Suitable agents for either method of mechanical foaming are:
(a) Saponified wood resin stabilised with animal glue.
(b) Saponified resin (in 20 percent concentration)
(c) Sodium compounds of certain aliphatic and aromatic sulphates - e.g. sodium lauryl, cetyl and oleyl sulphates; sodium napthalene isopropyl sulphate. (These compounds should be as free as possible from salt contamination.)
(d) Certain sulphates of petroleum derivatives.
(e) Certain complex organic compounds - e.g. keratin compound; saponin.
(f) Proprietary foaming agents.
TecEco are also aware of the use of dried animal blood proteins that hydrolyse (e.g. neopur from Neopur GmbH), soy protein foaming agents and glues, pectins and aqueous concentrate of a surface-active polypeptide-alkylene polyol condensates.

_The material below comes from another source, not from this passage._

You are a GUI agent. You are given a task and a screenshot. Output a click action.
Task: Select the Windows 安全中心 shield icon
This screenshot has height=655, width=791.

To improve the stability of foams other ingredients may be added. Resinate foams may be stabilised after preparation by aluminium sulphate added to the mixing water of the paste or mortar, or incorporated in the foam, in the proportion of .25 to .5 % weight of the cement. Sulphates of aliphatic and aromatic compounds as well as sulphates of petroleum derivatives may be stabilised by animal glue (soaked in water for some hours ) ammonium caseinate or sodium carboxymethyl cellulose.
Comparatively few surface active agents appear to be suitable for the manufacture of foamed concrete products. Agents-having only moderate foaming propensities often give satisfactory results provided that they are used in sufficient quantity to form stable foams. TecEco are looking for cheap foaming agents preferably of natural origin and biodigestable and/or degradable.
The addition of a small quantity (of the order of 0.05 mass % of the cement) of a wetting or dispersing agent, such as sulphated methyl and ethyl oleates, sodium napthalene dibutyl sulphonate or partly polymerised lignin sulphonates, assists aeration and increases the fluidity of the mix and uniformity of the set product.
Portland cement and lime slurries and mortars are foamed chemically by adding material which causes the evolution of bubbles of gas throughout the mix which may swell to several times its original volume, the expansion occurring after casting. A common method is to add 0.05 - 0.15 mm flake aluminium powder, depending on the pore size required in the proportion of 0.1-to 0.7 percent by weight of Portland cement and lime used in the mix, the expansion within limits, varying directly as to the amount of aluminium. (The use of too much aluminium causes rupture and subsidence of the expanded mass.)
The aluminium reacts with the alkaline mix and evolves hydrogen which is entrapped as innumerable small bubbles in the setting mass. Powdered zinc may be used similarly, but it is less effective than aluminium in producing small and evenly distributed bubbles. The rate of reaction, which depends on the alkalinity of the mix, is increased, in the case of Portland cement mixes, by the addition of hydrated lime or, more effectively, by a relatively small amount of sodium hydroxide solution. The optimum proportion of metallic admixture depends on the crater/cement-ratio, the temperature of the mixing water, the fineness and quality of the aluminium powder, the method of incorporation, the alkalinity and uniformity of the cement and the composition and desired density of the mix. The aluminium powder is intimately mixed or ground with the dry constituents before adding the water, or else is incorporated in the mix with a portion of the dry constituents as a final ingredient. The problem with using aluminium powder is that it has a high embodied energy, i.e. is consumed considerable energy during manufacture and is therefore less sustainable.
Mechanical and chemical methods may be combined to obtain low density products having small closed cavities evenly distributed through the mass and good physical properties.